-- WHAT IS NEEDED --
Rewrite the lines starting with the line containing "You are a GUI" and going on through the line containing "This screenshot has width=1512, height=797.", swapping "screenshot" for "screen capture" and keeping everything else the same.

-- DATA FOR THE TASK --
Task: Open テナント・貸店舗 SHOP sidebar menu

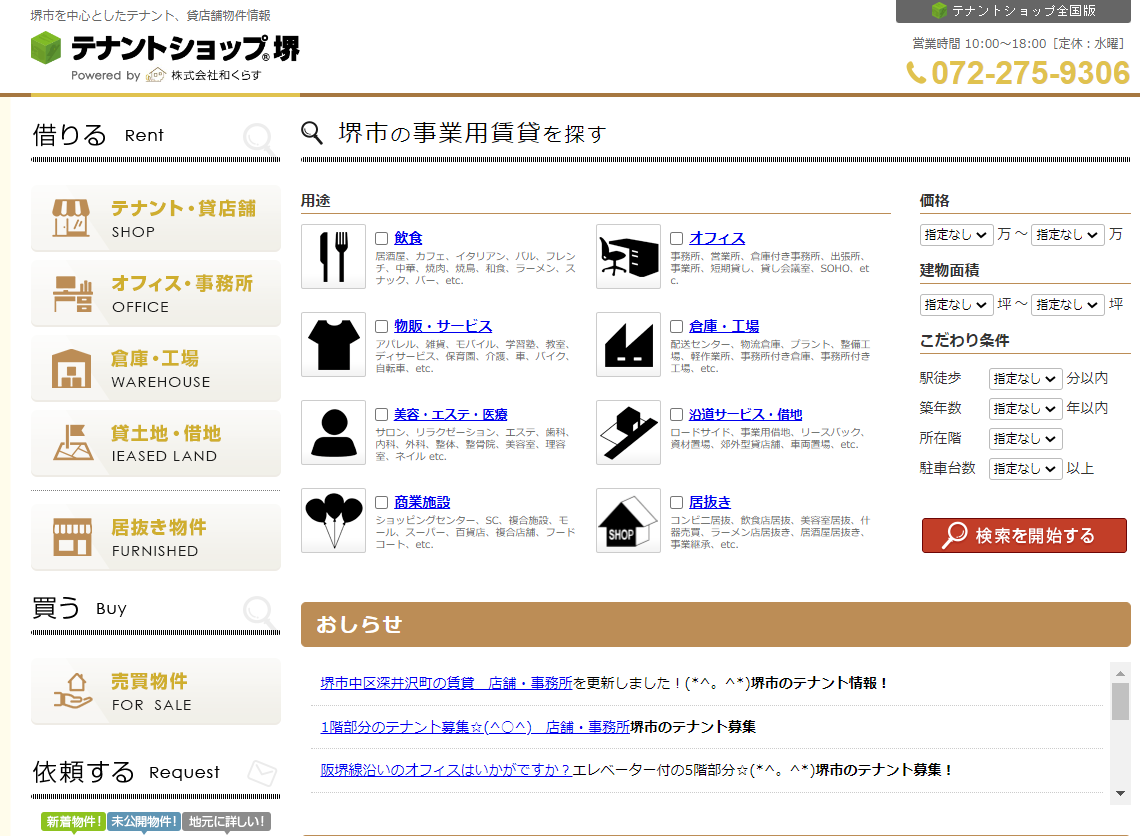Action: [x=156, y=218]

* * *

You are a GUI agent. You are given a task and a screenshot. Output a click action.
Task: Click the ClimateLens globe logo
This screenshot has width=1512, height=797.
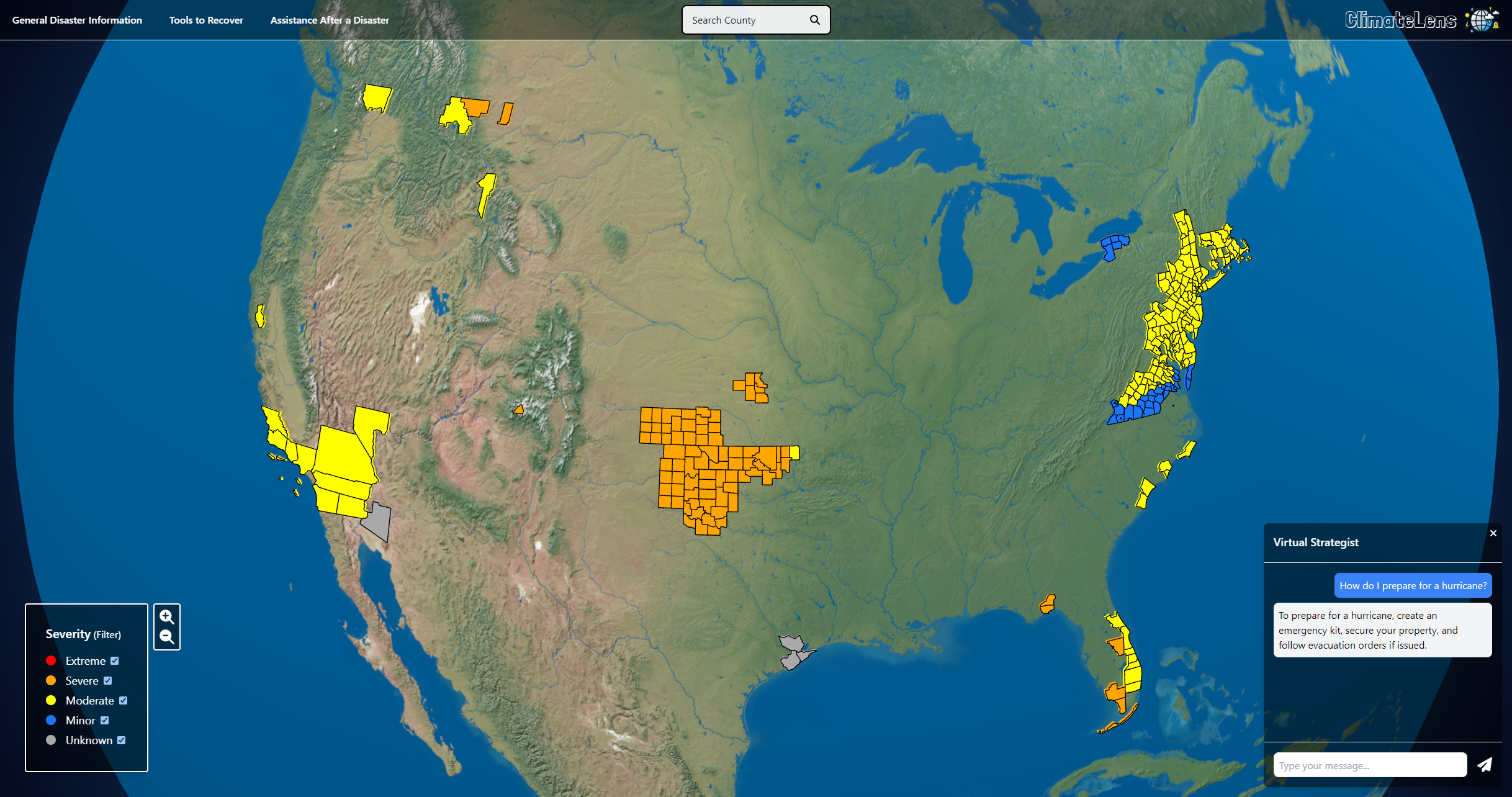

-- THE RESPONSE --
You are a GUI agent. You are given a task and a screen capture. Output a click action.
Task: Click the ClimateLens globe logo
This screen capture has width=1512, height=797.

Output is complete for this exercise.